▸ Set of tasks
**A.** From the passage on prejudice and discrimination, quote the text between "Discrimination occurs when" and "prejudice and stereotype).", inclusive.
**B.** According to the passage on prejudice and discrimination, under what condition does anti-Semitism turn into racism?

▸ Text for analysis
Anti-Semitism is a prejudice or discrimination against Jewish people based on negative stereotypes. When Jews are considered an inferior "race" anti-Semitism turns into racism.

Discrimination occurs when a person is subjected to restrictions or receives unfair treatment on the basis of ascription to a group (or social category) without consideration for the individual merit. Moreover, the attributes of that group is said to have come from prejudiced stereotyping (see prejudice and stereotype).

Sometimes discrimination is seen as actual behavior, while prejudice is defined as an attitude. For example, Kornblum in a widely-used sociological text defines prejudice "as an attitude that prejudges a person, either positively or negatively, on the basis of real or imagined characteristics (stereotypes) of a group of which that person is a member. Discrimination, on the other hand, refers to actual unfair treatment of people on the basis of their group membership" (Kornblum 304).

Homophobia is prejudice or discrimination against homosexuals (gays or lesbians), often based on the negative stereotypes of their sexual orientation.

▸ Data extract
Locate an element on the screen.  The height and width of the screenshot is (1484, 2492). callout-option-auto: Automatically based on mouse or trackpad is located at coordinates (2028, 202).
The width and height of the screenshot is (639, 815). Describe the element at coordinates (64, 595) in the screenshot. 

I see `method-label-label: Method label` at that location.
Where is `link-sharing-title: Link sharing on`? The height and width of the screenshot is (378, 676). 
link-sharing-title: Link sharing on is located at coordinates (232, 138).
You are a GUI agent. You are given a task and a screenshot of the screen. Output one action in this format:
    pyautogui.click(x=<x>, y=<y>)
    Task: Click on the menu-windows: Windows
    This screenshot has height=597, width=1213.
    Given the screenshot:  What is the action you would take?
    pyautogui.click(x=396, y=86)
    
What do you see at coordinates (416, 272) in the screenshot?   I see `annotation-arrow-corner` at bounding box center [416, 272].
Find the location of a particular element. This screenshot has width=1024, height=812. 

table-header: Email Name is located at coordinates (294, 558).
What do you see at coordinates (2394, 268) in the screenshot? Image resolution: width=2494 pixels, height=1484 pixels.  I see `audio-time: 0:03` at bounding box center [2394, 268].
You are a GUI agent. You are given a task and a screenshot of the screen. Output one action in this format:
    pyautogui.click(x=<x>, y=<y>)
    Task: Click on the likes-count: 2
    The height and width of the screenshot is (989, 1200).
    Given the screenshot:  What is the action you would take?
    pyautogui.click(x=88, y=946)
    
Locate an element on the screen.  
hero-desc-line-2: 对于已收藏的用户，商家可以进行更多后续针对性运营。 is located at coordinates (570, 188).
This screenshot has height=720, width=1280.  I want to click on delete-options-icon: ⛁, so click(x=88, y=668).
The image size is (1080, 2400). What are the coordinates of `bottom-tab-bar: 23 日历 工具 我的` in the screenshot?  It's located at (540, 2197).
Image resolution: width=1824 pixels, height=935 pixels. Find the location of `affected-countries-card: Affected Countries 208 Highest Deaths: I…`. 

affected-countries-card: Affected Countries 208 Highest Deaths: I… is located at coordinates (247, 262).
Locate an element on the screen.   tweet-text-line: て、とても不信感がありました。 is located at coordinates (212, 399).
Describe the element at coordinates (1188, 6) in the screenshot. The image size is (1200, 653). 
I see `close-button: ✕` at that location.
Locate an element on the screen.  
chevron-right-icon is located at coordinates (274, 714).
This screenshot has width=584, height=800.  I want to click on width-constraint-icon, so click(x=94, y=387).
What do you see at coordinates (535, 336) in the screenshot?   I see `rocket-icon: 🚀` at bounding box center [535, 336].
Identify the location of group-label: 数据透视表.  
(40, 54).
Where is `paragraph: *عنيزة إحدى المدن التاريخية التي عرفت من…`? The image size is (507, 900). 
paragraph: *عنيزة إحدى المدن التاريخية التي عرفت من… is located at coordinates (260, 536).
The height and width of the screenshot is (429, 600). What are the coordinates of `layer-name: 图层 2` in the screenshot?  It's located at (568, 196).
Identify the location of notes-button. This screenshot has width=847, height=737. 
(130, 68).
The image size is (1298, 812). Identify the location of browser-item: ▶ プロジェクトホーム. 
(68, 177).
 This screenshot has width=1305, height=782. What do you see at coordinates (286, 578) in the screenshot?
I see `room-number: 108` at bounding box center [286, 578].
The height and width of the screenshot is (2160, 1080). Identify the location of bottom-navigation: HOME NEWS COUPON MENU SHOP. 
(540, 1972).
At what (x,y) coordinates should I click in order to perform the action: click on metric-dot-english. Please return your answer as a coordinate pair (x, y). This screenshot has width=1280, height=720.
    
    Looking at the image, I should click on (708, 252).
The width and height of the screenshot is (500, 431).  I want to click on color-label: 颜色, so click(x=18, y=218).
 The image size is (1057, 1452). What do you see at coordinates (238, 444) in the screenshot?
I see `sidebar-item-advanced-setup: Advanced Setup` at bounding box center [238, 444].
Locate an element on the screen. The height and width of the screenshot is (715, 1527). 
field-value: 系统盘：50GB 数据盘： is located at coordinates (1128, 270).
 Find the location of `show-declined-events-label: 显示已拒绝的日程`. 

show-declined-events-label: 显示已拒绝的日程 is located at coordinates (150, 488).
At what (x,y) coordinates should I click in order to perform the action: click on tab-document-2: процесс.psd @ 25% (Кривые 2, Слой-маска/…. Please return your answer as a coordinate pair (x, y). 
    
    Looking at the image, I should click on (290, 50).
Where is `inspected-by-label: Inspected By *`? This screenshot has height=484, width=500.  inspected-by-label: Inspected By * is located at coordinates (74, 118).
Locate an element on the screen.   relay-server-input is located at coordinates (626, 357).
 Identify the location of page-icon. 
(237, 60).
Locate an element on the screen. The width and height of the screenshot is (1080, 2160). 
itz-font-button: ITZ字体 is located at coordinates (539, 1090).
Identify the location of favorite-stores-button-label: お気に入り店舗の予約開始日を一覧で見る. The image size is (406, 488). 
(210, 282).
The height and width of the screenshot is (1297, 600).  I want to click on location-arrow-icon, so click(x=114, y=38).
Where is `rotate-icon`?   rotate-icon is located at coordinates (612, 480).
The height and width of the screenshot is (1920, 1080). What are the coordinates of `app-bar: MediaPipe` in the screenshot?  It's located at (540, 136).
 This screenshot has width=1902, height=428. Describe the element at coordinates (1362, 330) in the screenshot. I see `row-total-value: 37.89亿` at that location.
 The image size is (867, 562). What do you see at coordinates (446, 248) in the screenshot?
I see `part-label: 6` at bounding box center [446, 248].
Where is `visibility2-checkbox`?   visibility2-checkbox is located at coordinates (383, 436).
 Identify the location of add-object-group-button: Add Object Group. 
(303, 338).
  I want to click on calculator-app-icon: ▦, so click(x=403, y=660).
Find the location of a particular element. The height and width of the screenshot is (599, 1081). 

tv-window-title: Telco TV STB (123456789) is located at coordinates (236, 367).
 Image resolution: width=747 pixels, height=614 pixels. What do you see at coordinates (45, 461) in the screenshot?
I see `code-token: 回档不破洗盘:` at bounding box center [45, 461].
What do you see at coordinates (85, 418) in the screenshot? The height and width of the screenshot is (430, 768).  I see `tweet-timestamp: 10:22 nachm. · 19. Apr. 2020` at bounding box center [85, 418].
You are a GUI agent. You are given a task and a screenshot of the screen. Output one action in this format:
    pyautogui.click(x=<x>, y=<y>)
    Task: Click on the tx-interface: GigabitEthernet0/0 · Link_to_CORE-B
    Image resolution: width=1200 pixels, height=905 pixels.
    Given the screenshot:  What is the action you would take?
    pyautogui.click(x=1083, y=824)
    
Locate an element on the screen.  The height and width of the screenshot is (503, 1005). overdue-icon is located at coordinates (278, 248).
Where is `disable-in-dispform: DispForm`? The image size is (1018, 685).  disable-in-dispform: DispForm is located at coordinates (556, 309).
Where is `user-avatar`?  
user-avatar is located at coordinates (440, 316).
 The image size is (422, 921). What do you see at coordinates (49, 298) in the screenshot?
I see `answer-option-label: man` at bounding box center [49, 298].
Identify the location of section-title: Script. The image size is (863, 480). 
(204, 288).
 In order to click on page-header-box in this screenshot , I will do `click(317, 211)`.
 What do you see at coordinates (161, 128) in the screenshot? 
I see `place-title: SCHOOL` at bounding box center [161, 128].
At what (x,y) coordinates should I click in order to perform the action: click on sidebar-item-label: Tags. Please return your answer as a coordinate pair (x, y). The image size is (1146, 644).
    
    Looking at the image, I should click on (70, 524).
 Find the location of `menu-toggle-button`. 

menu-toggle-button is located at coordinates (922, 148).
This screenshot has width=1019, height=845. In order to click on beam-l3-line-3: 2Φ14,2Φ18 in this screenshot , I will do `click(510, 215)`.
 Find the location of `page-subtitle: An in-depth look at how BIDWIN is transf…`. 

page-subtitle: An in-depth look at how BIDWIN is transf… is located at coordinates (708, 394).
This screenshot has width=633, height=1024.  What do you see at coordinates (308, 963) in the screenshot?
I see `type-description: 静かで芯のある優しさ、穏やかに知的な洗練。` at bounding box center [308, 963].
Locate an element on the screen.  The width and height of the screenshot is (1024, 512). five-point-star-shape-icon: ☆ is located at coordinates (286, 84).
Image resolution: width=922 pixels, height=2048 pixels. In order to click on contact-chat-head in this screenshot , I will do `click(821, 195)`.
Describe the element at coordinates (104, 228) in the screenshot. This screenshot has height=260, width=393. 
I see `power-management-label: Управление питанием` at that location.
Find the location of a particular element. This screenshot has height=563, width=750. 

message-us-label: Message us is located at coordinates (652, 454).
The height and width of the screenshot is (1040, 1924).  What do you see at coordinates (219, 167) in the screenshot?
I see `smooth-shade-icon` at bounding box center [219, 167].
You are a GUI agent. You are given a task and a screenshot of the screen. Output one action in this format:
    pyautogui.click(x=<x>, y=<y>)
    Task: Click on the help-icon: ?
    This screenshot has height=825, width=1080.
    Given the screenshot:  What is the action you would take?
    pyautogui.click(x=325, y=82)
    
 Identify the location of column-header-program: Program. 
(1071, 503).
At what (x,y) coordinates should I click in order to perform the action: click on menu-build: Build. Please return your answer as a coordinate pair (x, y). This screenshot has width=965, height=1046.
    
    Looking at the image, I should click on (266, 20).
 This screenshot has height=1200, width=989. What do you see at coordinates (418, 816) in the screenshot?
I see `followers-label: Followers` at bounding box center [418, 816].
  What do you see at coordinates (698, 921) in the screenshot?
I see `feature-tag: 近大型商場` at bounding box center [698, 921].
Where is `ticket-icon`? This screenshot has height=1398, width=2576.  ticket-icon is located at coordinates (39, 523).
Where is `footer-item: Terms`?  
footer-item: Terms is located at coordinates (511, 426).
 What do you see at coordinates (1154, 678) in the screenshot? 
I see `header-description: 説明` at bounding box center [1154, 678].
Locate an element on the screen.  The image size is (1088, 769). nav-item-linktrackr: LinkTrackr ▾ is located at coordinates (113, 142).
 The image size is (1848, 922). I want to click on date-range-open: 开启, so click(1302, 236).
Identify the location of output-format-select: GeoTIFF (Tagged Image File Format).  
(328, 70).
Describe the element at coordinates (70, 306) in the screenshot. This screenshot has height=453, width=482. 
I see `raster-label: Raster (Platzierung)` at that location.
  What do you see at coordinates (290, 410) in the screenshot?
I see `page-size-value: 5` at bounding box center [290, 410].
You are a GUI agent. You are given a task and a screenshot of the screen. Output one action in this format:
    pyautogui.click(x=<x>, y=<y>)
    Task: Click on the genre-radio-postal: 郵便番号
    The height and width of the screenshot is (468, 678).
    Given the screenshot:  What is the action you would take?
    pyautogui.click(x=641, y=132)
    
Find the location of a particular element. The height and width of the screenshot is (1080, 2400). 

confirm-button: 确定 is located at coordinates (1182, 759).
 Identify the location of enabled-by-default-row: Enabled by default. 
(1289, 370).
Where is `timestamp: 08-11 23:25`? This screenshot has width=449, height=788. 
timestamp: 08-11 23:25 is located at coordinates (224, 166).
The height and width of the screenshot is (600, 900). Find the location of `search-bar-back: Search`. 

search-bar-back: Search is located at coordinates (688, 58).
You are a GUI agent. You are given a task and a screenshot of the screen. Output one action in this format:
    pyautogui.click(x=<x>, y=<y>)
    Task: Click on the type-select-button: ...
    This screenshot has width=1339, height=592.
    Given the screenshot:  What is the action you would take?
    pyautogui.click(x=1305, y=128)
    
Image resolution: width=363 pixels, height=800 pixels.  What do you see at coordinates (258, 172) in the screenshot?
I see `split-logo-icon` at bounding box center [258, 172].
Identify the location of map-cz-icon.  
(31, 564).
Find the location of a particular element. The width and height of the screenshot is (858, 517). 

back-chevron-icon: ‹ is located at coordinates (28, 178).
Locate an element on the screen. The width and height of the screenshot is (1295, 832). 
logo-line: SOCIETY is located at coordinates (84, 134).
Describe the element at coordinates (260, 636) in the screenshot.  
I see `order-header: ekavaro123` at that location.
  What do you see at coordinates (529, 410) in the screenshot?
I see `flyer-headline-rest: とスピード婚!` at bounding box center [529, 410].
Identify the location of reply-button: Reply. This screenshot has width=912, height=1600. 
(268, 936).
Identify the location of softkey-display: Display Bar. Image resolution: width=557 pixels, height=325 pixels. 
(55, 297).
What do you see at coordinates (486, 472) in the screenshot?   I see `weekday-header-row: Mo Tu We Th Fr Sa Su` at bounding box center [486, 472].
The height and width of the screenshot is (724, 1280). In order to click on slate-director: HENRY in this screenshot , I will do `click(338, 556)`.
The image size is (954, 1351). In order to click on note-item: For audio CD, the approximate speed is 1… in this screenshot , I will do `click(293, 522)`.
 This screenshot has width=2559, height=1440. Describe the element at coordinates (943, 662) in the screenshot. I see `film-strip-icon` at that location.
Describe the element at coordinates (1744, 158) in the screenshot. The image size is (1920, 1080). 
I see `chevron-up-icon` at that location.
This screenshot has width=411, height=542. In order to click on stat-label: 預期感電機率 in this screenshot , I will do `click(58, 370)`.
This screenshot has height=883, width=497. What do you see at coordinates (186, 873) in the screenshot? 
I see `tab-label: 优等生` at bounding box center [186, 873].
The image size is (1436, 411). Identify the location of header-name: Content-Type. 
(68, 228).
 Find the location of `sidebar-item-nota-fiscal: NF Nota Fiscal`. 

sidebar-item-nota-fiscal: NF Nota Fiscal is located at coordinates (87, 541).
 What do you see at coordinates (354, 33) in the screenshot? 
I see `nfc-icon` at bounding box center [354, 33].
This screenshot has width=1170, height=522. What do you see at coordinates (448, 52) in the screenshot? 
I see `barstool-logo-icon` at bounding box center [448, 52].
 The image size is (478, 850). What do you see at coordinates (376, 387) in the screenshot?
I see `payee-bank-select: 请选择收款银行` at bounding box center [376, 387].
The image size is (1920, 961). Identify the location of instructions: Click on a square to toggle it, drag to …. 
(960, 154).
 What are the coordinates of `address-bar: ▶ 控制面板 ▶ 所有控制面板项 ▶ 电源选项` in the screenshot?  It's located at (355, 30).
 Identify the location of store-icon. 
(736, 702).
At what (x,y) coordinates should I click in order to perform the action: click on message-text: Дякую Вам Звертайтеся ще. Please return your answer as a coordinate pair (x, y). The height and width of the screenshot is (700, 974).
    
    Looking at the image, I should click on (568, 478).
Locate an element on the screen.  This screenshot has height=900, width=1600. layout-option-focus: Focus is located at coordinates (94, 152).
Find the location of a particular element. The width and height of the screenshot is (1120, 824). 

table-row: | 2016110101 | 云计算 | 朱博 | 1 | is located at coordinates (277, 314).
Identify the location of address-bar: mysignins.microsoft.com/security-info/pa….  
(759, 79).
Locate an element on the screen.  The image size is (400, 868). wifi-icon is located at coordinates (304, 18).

▸ Per-task answers
**A.**
Discrimination occurs when a person is subjected to restrictions or receives unfair treatment on the basis of ascription to a group (or social category) without consideration for the individual merit. Moreover, the attributes of that group is said to have come from prejudiced stereotyping (see prejudice and stereotype).

**B.** When Jews are considered an inferior "race."